A highlight of the opening day plenary session at the Linear Collider Workshop 2010 at Beijing from 24 to 29 March 2010 was a talk given (over video from Kashiwa, Japan) by Hitoshi Murayama simply entitled Physics.” In actuality, Hitoshi addressed a rather specific physics subject, that of the “Physics Case for the ILC.” In a sense, this talk was both a personal update of the prospects for physics at the ILC and direct comments on the various ‘myths’ and ‘facts’ commonly heard about the ILC. As usual, Hitoshi's talk was both interesting and inspirational.

Hitoshi Murayama. Image: IPMU
Murayama's map of the world of possibilities for the future of particle physics. (Courtesy of Hitoshi Murayama)

Hitoshi Murayama is the Director of the Institute for the Physics and Mathematics of the Universe (IPMU) at the University of Tokyo and MacAdams Professor of Physics at University of California, Berkeley.

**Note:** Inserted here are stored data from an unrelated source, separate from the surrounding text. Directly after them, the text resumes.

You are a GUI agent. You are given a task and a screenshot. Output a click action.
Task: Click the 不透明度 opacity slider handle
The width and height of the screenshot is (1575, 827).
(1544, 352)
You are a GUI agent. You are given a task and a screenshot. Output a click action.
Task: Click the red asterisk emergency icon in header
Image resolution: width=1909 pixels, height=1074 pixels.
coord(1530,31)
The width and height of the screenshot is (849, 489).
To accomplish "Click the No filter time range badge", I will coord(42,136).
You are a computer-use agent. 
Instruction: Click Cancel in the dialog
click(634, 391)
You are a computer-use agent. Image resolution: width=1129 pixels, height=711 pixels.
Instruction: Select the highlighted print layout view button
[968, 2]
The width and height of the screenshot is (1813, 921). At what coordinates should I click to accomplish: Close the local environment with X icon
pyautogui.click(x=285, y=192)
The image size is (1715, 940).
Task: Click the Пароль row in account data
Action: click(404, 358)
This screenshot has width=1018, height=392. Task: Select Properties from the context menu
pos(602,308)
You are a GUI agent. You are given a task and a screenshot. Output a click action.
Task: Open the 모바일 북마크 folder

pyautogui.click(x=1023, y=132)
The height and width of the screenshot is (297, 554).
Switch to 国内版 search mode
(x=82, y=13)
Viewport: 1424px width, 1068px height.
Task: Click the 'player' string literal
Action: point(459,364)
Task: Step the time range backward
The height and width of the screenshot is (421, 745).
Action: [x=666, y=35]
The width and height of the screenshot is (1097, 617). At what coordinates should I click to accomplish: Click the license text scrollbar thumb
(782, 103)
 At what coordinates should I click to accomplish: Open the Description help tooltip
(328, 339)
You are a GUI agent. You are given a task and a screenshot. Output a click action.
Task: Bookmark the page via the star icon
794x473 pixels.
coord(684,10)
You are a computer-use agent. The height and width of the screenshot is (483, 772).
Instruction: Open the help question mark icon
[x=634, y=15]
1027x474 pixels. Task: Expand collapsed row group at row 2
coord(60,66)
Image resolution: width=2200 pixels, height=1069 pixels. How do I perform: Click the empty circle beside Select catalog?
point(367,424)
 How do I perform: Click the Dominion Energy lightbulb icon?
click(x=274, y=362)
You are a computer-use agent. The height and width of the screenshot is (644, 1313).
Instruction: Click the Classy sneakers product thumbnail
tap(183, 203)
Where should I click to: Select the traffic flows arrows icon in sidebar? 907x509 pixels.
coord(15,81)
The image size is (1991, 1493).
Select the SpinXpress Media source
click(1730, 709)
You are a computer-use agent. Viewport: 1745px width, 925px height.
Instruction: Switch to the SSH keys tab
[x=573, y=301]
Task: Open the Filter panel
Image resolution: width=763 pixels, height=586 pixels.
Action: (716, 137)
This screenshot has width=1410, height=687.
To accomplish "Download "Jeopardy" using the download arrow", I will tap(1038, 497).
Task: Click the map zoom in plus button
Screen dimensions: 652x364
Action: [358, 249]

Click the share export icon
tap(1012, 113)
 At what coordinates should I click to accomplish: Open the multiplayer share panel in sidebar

IPMU is one of five centres that have been created through the World Premier International Research Center Initiative in Japan having the goal of building leading research centres in the world. The IPMU, funded at the level of 12 million dollars per year, has the goal of building a top-level cross-disciplinary research institution of astronomers, physicists and mathematicians that will address fundamental cosmic questions.

Hitoshi began his LCWS talk by noting that the physics case has not changed much since the early 1990s when he first became part of the linear collider community, and that in one sense is reassuring, but in another, disappointing. We still know little about electroweak symmetry breaking, the Higgs sector and the hierarchy problem. Precision data suggests a light Higgs particle, and the dark matter may be a TeV-scale supersymmetric particle. Hitoshi reviewed how the ILC would provide the complementary information to the LHC for these and other Terascale physics topics.

Finally, Hitoshi went through what he called the myths and facts regarding the LHC and the ILC:

New physics is unlikely at the LHC Myth Even though precision electroweak and flavor physics have not revealed new physics, it has put tight constraints on new physics below a TeV.
Dark matter is out of reach for the ILC Myth Pamela and Fermi data, if they indicate dark matter, would imply a mass of 3 to 5 TeV, but this could be from nearby pulsars. We really don't know.
ILC is pushed further into the future Fact Approval will require LHC data and with LHC slipping, ILC slips as well.
The high energy community is no longer behind the ILC Myth The core community is right there, and once the prospects for a project become more of a reality, others will jump in.
There are many other options to the ILC Fact and Myth There are numerous great ideas, like muon colliders, plasma acceleration, LHC energy upgrade, etc. These deserve R&D, but none will be mature enough to propose right after promising LHC data.
Hierarchy problem is overblown Neither fact or myth We simply don't know, but will see at the LHC.
ILC costs are growing out of control Myth US accounting includes escalation and for 4 percent escalation after 20 years increases cost by about a factor of 2.2 increase (of course, budgets, salaries and a cup of coffee also increase by a similar factor).
ILC is dead   Absolutely not!

 

Hitoshi finally concludes: “ILC physics is great, as long as the new particles are within range, enabling us to reconstruct theory based on data. What energy is enough? LHC will tell us, so look forward! We need to be ready once there is new physics.”

Thanks, Hitoshi, for reminding us why we are working so hard to develop a robust design for the ILC accelerator and detectors.